Protection or purposeless?
Our human lifestyles are different from that of other primates in many ways. We’re terrestrial, upright, and cursorial (i.e. adapted for running). Though we’re no longer climbing, it’s possible we’ve held onto nails instead of re-gaining claws on our feet because they still offer some benefit.
Nails are made up of the same types of cells as our skin, which has a clear protective purpose, says Grace Torres-Hodges, a board certified podiatrist and food surgeon based in Pensacola, Florida. In her line of work, she’s often asked by patients about the purpose of toenails. Though she doesn’t have any single, definite answer for them, she thinks they help to protect against cuts, infection, and other damage to the toes. There is a lot of vascular and nerve structure in our toes, Torres-Hodges says, which is potentially fragile–not to mention the small bones.
And, as a bonus, assessing toenails can offer clues to whole-body health, she says.
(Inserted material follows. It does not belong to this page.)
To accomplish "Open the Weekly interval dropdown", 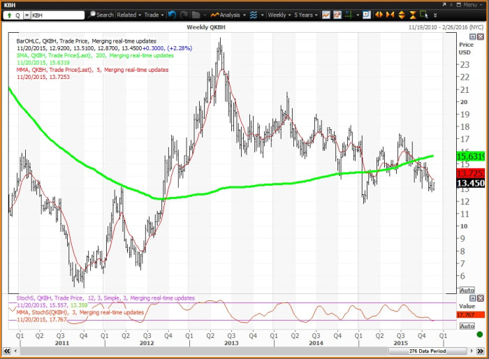I will pos(280,14).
Peculiarities in color, texture, and shape can hint at chronic health issues like respiratory, thyroid, and liver disease she says.
But it’s also possible that, at this point in our species’ trajectory, toenails are little more than a souvenir of our tree-climbing past. It can be a fallacy “to assume a function where there may not be a function,” says Tracy Thomson, a paleontologist at the University of California, Davis. “There are lots of structures that may not be functional or have lost their function over evolutionary time,” he adds.
“Everything about the human body is a work in progress, because our way of moving is so new and something that hasn’t really been tried before,” says Borths. As tail-less, big-headed, bipeds “we’re just kind of the first weirdos like us,” in the fossil record, he adds. “So we’ll see what happens.” Maybe, in the long-run, we’ll lose our toenails too.